I also feel that it's a huge waste not to end up in the profession after studying for a professional degree. Some people may fare better in practice, rather than in school, but in the current market, they won't even get the chance to practice (I believe that there's an SC out there with 3rd class honours (just rumors though), and I'm sure there are many second lowers who are top tier lawyers today).

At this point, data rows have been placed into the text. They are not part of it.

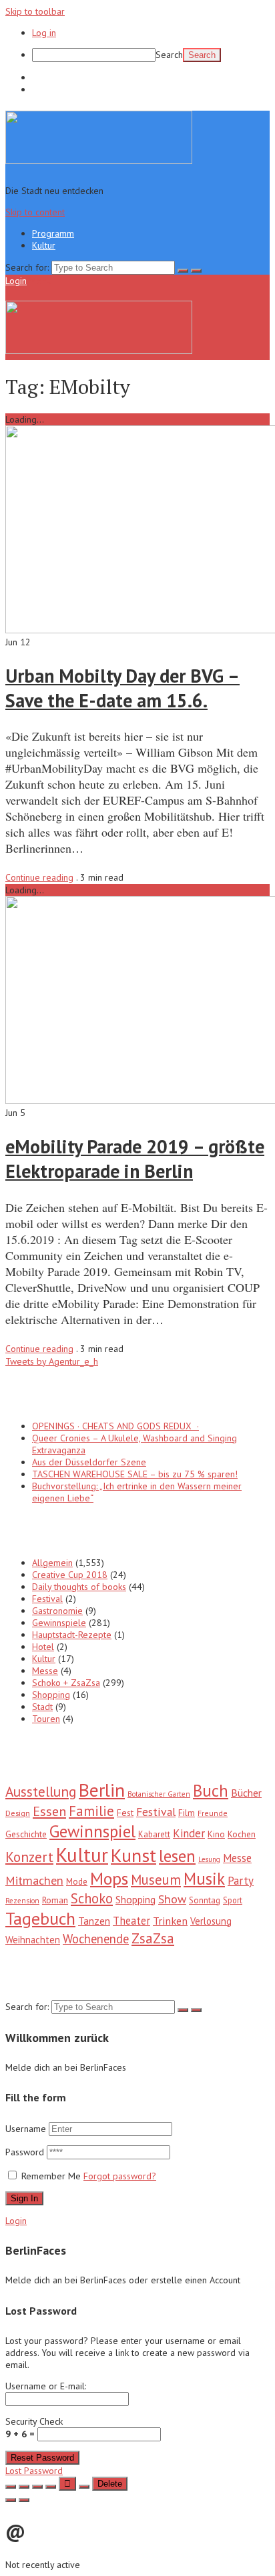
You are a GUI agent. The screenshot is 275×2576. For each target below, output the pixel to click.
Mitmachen (34, 1880)
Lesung (209, 1859)
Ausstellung (40, 1791)
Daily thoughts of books (79, 1587)
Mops (109, 1878)
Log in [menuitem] (44, 33)
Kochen (242, 1834)
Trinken (170, 1920)
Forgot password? (119, 2176)
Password (26, 2152)
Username (25, 2129)
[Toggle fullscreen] (37, 2487)
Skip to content (35, 212)
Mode (76, 1881)
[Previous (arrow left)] (10, 2500)
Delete (109, 2484)
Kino (216, 1834)
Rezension (22, 1900)
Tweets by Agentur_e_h (51, 1361)
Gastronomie (57, 1611)
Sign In (24, 2198)
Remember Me (51, 2176)
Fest (125, 1813)
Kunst (133, 1855)
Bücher (246, 1792)
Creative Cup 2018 (69, 1575)
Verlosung (211, 1921)
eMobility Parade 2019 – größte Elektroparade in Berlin (134, 1158)
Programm (53, 77)
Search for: (27, 267)
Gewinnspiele (59, 1623)
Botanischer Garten (158, 1794)
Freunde (213, 1813)
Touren (46, 1719)
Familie (91, 1811)
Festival (47, 1599)
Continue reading (39, 877)
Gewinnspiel (92, 1831)
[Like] (67, 2484)
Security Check (34, 2427)
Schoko (92, 1898)
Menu (40, 281)
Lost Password (34, 2471)
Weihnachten (32, 1939)
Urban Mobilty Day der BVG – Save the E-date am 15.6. (122, 688)
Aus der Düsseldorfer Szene (89, 1462)
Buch (210, 1790)
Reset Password (42, 2458)
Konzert (29, 1857)
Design (17, 1812)
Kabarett (154, 1834)
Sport (232, 1900)
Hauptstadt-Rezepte (71, 1635)
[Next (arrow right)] (24, 2500)
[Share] (24, 2487)
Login (16, 281)
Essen (49, 1811)
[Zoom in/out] (50, 2487)
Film (186, 1813)
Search (169, 55)
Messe (45, 1671)
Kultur (43, 89)
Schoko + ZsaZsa (66, 1683)
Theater (131, 1920)
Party (241, 1880)
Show (172, 1899)
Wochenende (96, 1939)
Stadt (42, 1707)
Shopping (51, 1695)
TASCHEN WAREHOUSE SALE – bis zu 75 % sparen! (135, 1474)
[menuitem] (151, 55)
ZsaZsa (152, 1938)
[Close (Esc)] (10, 2487)
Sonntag (204, 1900)
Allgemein (52, 1563)
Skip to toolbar (35, 11)
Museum (156, 1880)
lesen (177, 1856)
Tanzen (94, 1920)
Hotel (43, 1647)
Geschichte (26, 1834)
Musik (204, 1878)
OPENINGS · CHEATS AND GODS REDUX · (115, 1426)
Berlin (102, 1789)
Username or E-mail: (45, 2386)
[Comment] (84, 2487)
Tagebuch (40, 1918)
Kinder (189, 1833)
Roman (55, 1900)
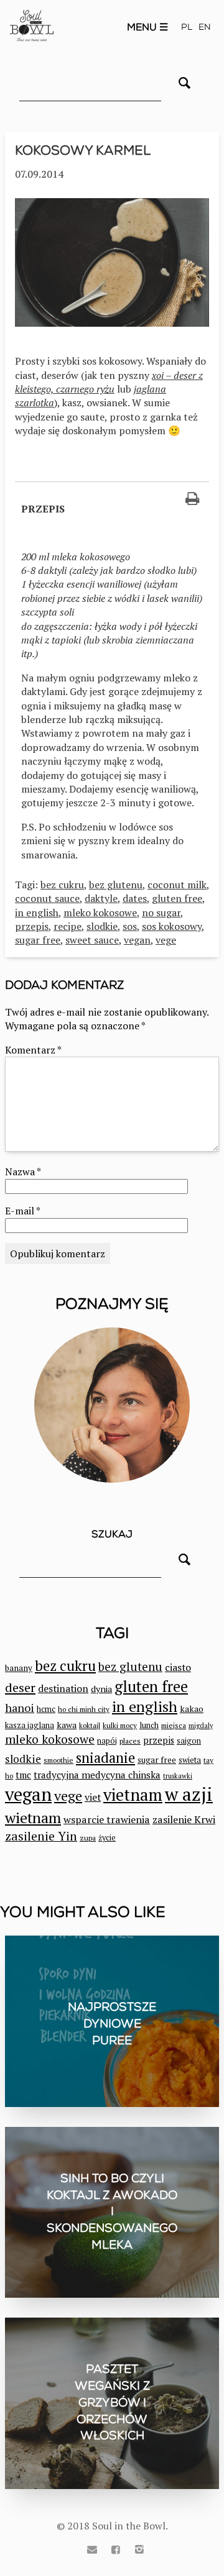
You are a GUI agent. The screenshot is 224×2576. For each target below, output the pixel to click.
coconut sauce (47, 898)
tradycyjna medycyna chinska (97, 1774)
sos (130, 926)
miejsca (173, 1725)
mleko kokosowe (100, 912)
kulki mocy (120, 1725)
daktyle (101, 898)
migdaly (201, 1725)
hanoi (19, 1707)
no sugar (161, 912)
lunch (149, 1725)
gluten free (177, 898)
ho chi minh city (84, 1709)
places (130, 1740)
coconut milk (177, 884)
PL (186, 27)
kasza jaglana (29, 1725)
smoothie (58, 1760)
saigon (189, 1741)
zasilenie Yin (41, 1836)
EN (204, 27)
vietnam (132, 1795)
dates (135, 898)
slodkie (102, 926)
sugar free (37, 940)
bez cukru (62, 884)
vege (166, 940)
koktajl (89, 1725)
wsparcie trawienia (106, 1819)
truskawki (177, 1776)
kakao (191, 1708)
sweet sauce (92, 940)
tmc (23, 1775)
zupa (88, 1837)
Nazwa (22, 1171)
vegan (137, 940)
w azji (189, 1794)
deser (20, 1687)
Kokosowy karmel (83, 150)
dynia (101, 1689)
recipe (68, 926)
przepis (32, 926)
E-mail (22, 1210)
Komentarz (33, 1050)
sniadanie (105, 1758)
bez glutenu (115, 884)
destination (63, 1688)
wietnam (33, 1817)
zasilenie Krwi (183, 1819)
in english (36, 912)
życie (107, 1837)
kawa (67, 1725)
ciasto (178, 1667)
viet (93, 1797)
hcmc (46, 1709)
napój (107, 1741)
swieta (190, 1760)
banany (18, 1667)
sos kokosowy (172, 926)
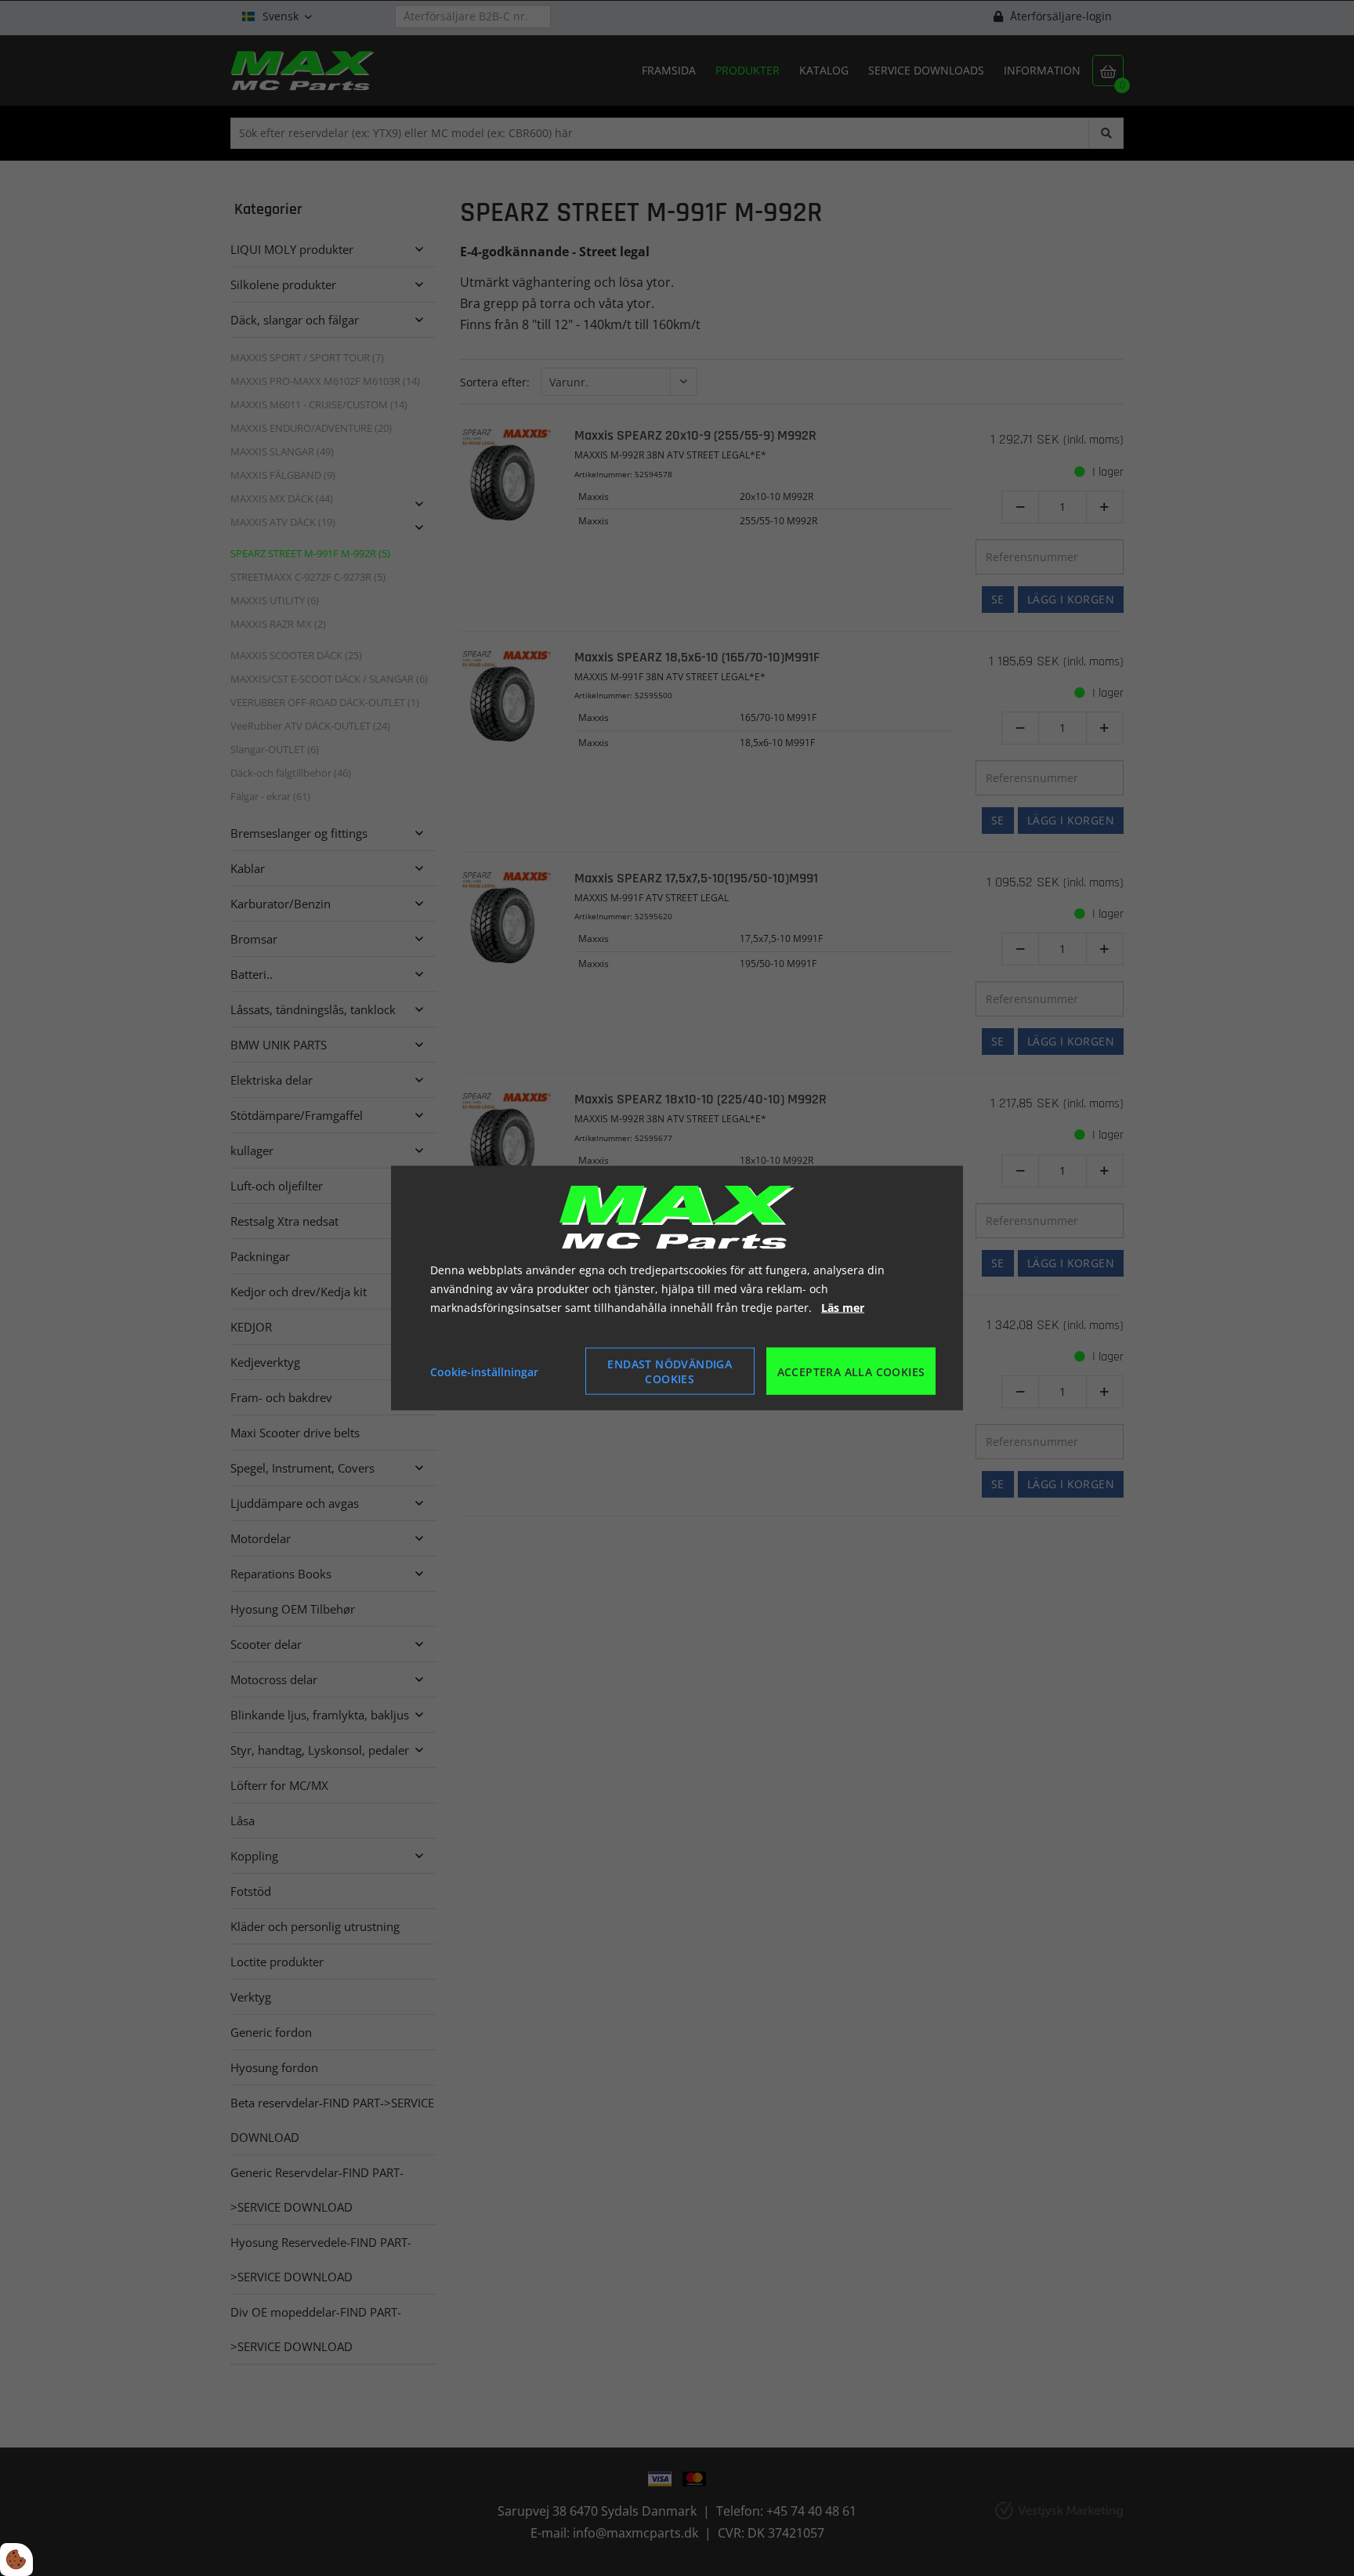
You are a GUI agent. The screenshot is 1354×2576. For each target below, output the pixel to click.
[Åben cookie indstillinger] (16, 2559)
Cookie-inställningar (484, 1371)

Additionally, I don't think that a law degree is really that flexible. From my vantage point, I just can't see the truth in the advice that law is a great training of the mind and helps in any job - perhaps not yet. I don't know what a law grad as an outsider has over other grads applying for a role in their fields of expertise (they would be way behind the biz/acc students for finance and consulting roles, and the same could be said for other industries, like marketing, advertising, HR, etc). People who have made the switch successfully seem to have practiced for a while first, rather than jumping straight into a different industry fresh out of uni.

Just one last point on competition, if more competition is really what would help the industry, then what would all the negative headlines about the industry now look like to would-be uni applicants? The best students would not think of applying to study law any more, with the pay cuts and glut of students being a huge turn-off, and look to other fields. A brief chat with a lecturer during one of my seminar breaks seemed to confirm this, with that particular lecturer lamenting the quality of recent applicants based on how they fared in their interviews (but I admit that this is just a one-off instance, and I'm sure there may be others who say otherwise). Sure, in the short run, the best of the current crop of students will get into the good positions with good training and all, but in the long run, wouldn't this pool of top students become smaller and smaller?

I acknowledge that people will have very differing views on my last two points in the last two paras above (i.e. law grads are really flexible (even our law minister says this), and that even if the quality of applicants decreases, the training they receive in school will make them of equal or comparable quality anyway), but these are just my two cents worth on the matter, all of which shape my view that further competition beyond what we already have (not competition per se) is really not needed in our current state of affairs.